支援連ニュース No.207

★チョット間借り 「活憲」  1999.11.7 丸岡修
1.護憲から活憲へ―積極的護憲―  

 同志浴田が9月号で「私はバリバリの護憲論者です」とかいたのに対して、将司氏が10月号で「憲法の理念を実践させることが大事というのはわかるが、天皇条項はどうするのか? 国民主権主義は? 非国民は排除されてしまうのか?」と書いています。
 将司氏の意図は多分、象徴天皇制は主権在民(私は「国民主権」とは書きたくない)は本質的に矛盾するのではないか、天皇の存在を認めると天皇制反対論者は排除されるのではないか、だと思います。そして、象徴という形で天皇制を認めている現憲法を護るというのはおかしい、ということなのでしょう。でも一応は、浴田も「象徴天皇制規定を除く」と書いています。

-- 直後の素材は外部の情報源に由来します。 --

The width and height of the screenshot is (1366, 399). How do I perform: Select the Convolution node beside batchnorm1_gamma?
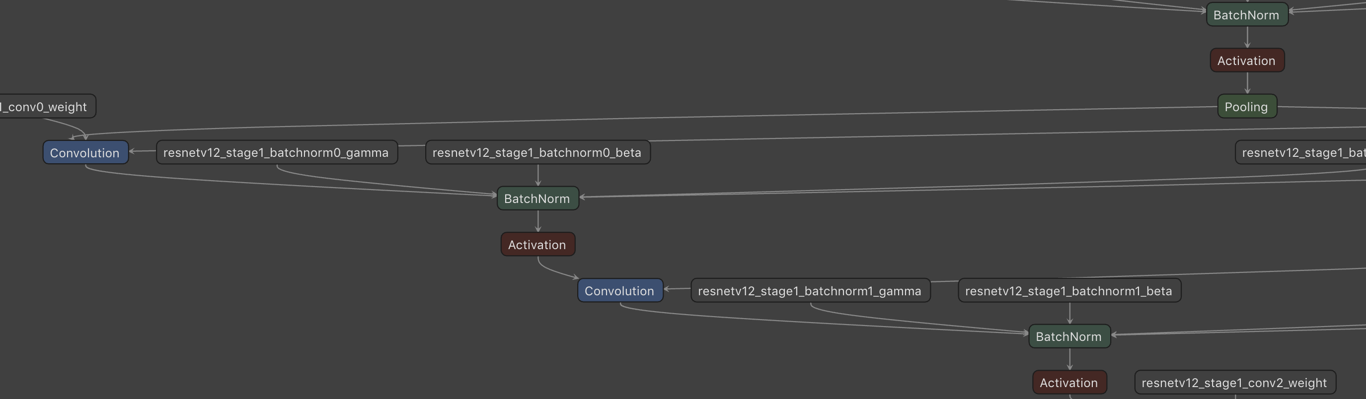click(x=620, y=291)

 社民党の土井委員長が、10年前に旧社会党の委員長だった頃、護憲集会において土井さんの憲法論に対して、会場から「天皇制を支持するのはおかしい」と声が出た時に、「憲法を守るということは、国民主権が前提の象徴天皇制をも守るということです」と強く断言していました。社会党としてはそう言う以外にはないのです。でも元首化には反対しています。

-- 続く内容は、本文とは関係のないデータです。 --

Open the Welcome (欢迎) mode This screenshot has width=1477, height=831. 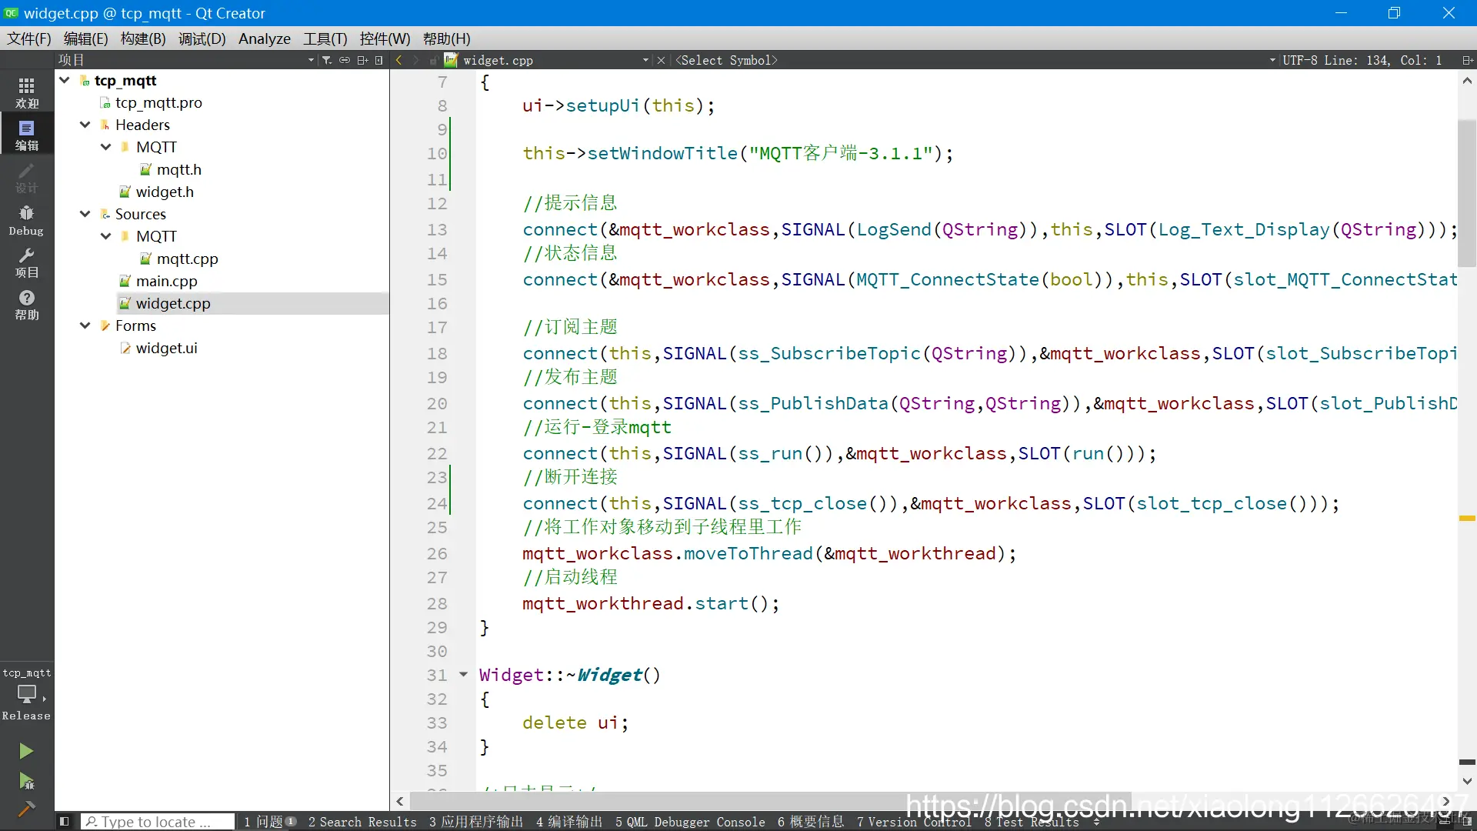[26, 92]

 将司氏と同じ思いの左翼は多い。私も象徴天皇制規定は廃止すべき派です。では改憲を唱えるのか。それはできません。なぜか。象徴天皇制支持が世論調査で8割と言われる状況で(元首化反対派を含む)、「改憲」を唱えれば、客観的には連中に都合の良い憲法改悪を支えてしまうことになります。

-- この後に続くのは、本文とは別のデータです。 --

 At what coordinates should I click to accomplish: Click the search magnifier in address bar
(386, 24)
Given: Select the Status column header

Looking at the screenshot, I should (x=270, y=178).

 現憲法は保守勢力が言うように米国に与えられたものではありますが(日本人民自らの意思で勝ち取ったものでない)、連合国にソ連も参加していた為に米国は社会主義に対する必要性が生じ、米国自体でも実現できない理想理念を憲法基準に盛り込みました。起草関係者に米国でのリベラル派が多かったことも幸いしました。日本軍国主義の徹底解体はソ連の要求でもありました。結果として、米国自体がすぐ悔むことになる第9条も盛り込まれました(日本の同盟国化の自信が米国にあれば、9条は無かった)。日本の旧勢力の天皇制への固執、それに日本の共産主義化を恐れたマッカーサーの思惑もあって、象徴天皇制として天皇制が生き延びました。
 故に、現憲法は進歩的ではあるものの反動性をも含んでいます。しかし、その進歩性を拡大発展させながら反動の動きに対抗していくことは、日本の民主主義の実現、徹底化には非常に有効な武器たりえます。何せ憲法なのですから。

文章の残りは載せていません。